|Subject: SMH: TNI 'powerless to disarm
Sydney Morning Herald August 17, 2000
TNI 'powerless to disarm militias'
By MARK DODD, Herald Correspondent in Suai
The Indonesian military (TNI) is incapable of putting down the militia threat in West Timor because it is outnumbered and lacks the expertise and resources, according to a senior UN military commander.
"I think TNI is between a rock and a hard place," said Lieutenant-Colonel Martin Dransfield, commander of the New Zealand battalion in East Timor.
"If they are too heavy handed, possibly they will find themselves in the same position they got into 12 months ago when they lost control.
"I legitimately believe they are struggling, and this is a time we have to work with them, which is what we are doing.
"Although this is not politically acceptable, this is a time when we have to support them rather than go to the other extreme where they are ostracised."
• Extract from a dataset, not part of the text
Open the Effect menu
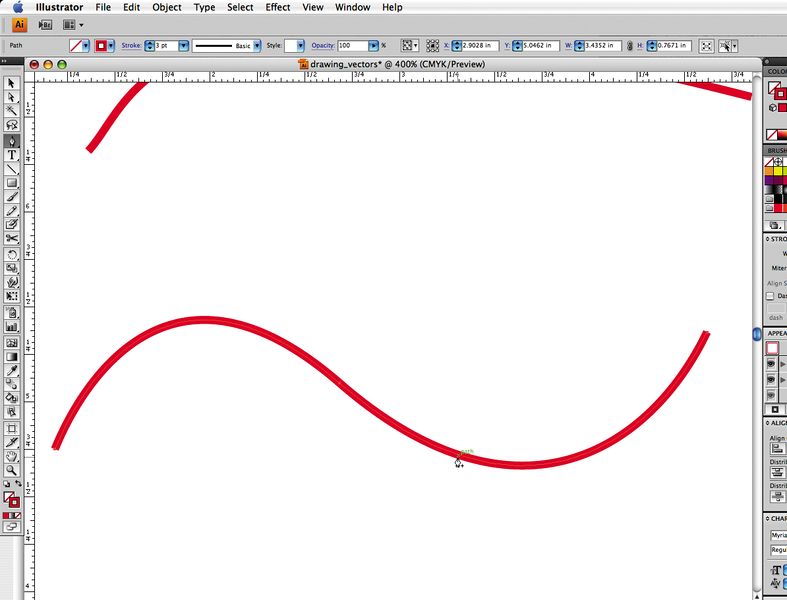The width and height of the screenshot is (787, 600). (278, 7)
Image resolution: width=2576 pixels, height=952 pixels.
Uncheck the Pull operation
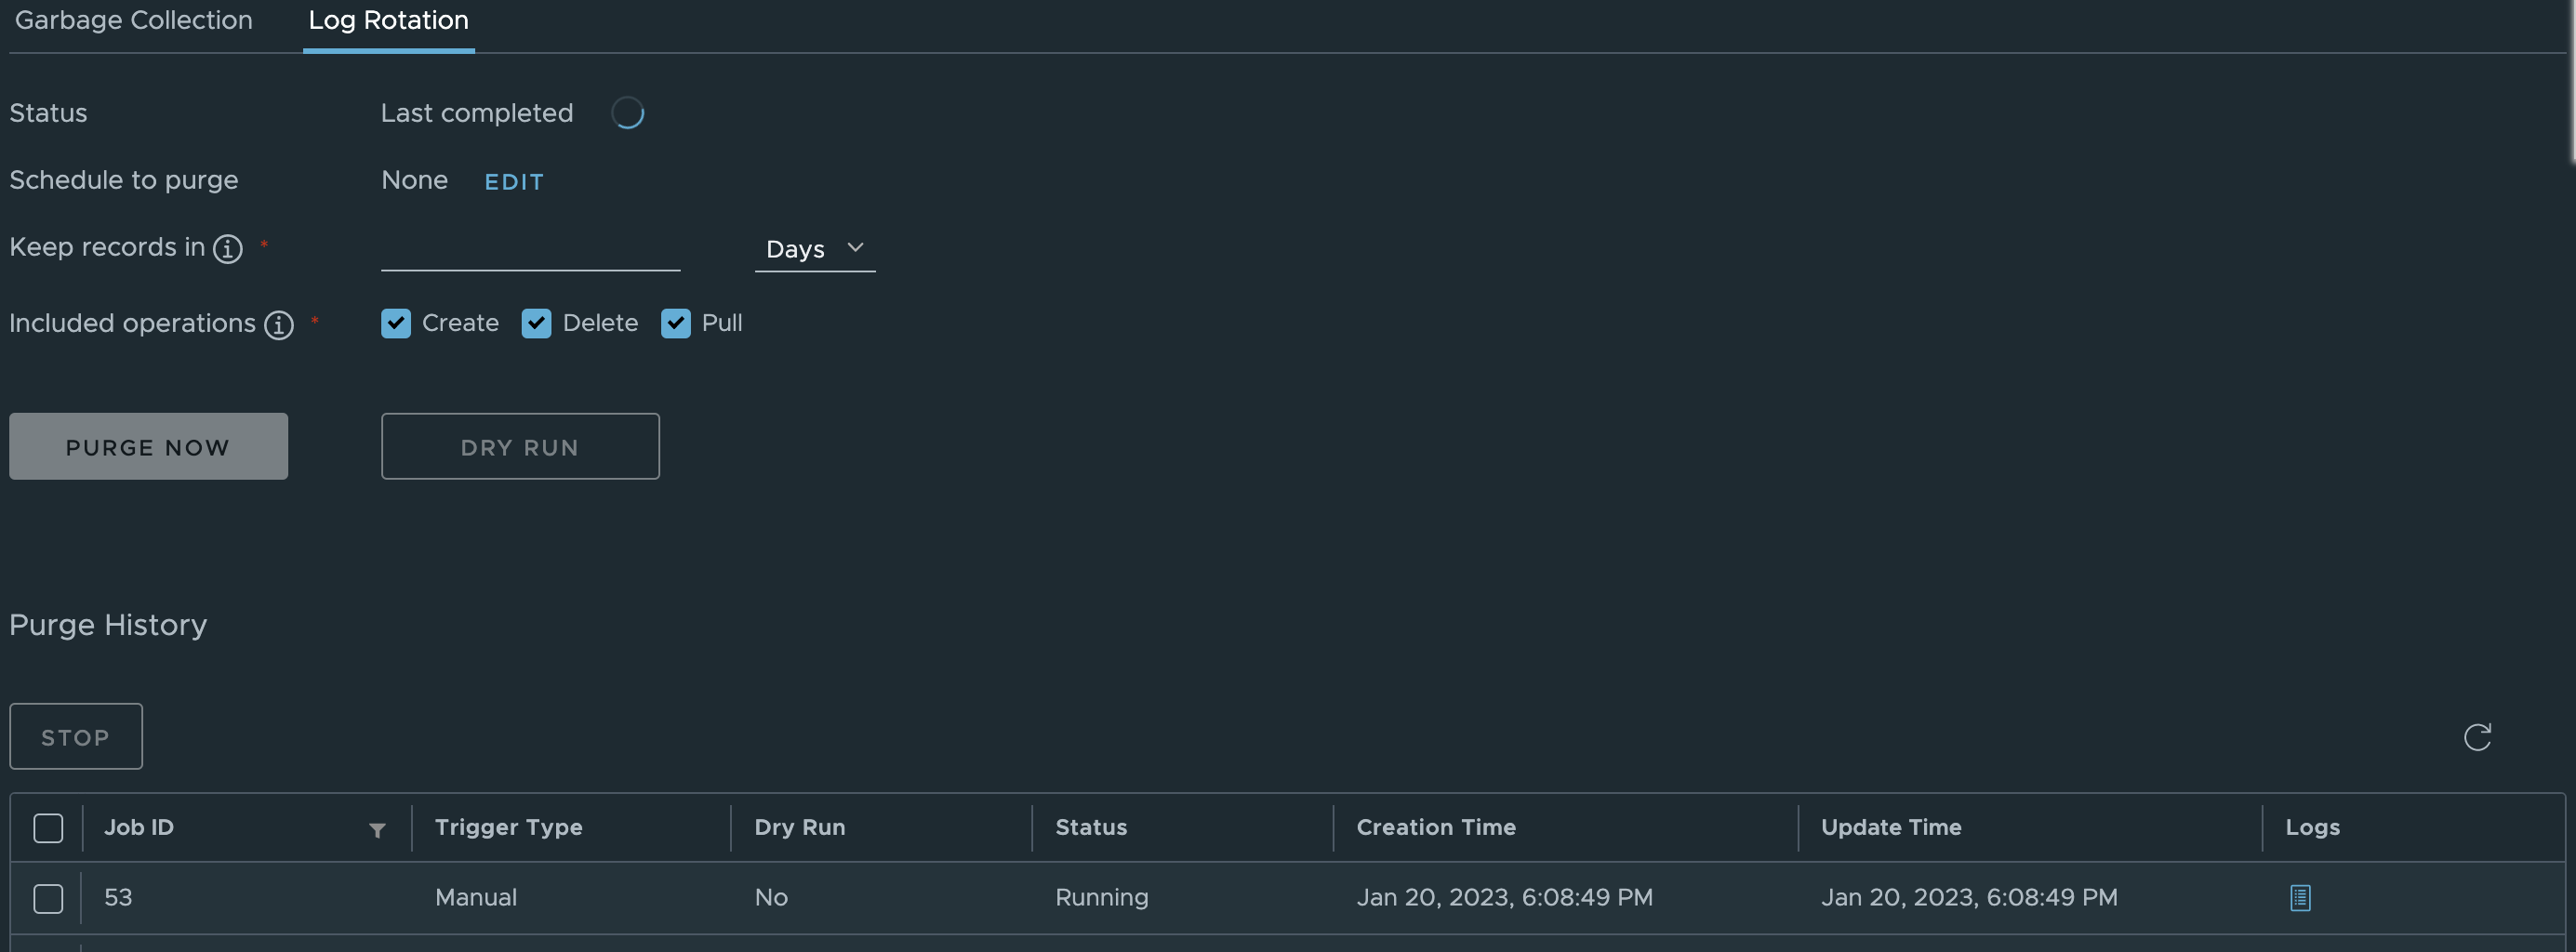pyautogui.click(x=676, y=323)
It is still believed, however, that rogue elements of the TNI continue to assist in unlawful militia activity in East Timor.
Colonel Dransfield offered up two scenarios yesterday. The first was that pro-Indonesian militia were seeking to infiltrate armed agents as "sleepers" who would wage a war for autonomy after UN peacekeepers had left.
The other scenario was that the militia wanted to engage UN troops, forcing countries to determine that the Timor mission was too dangerous.
"They are obviously going to lose that campaign because there is a definite determination on the part of contributing nations ... that we are going to see this one through," he said.
The two recent attacks in the New Zealand sector resulting in New Zealand and Nepalese fatalities were chance rather than premeditated clashes, he said.
Colonel Dransfield said the two battalions of Indonesian troops based along the border in West Timor were incapable of disarming pro-Indonesian militias.
"It's very difficult. The refugee camps are enormous. The reports we are getting at the moment is there is a lot of trouble and the TNI are effectively outnumbered. It is not a particularly rosy picture."
Colonel Dransfield told reporters that latest intelligence estimates on the numbers of armed militia in East Timor could be as high as 150, split into small groups.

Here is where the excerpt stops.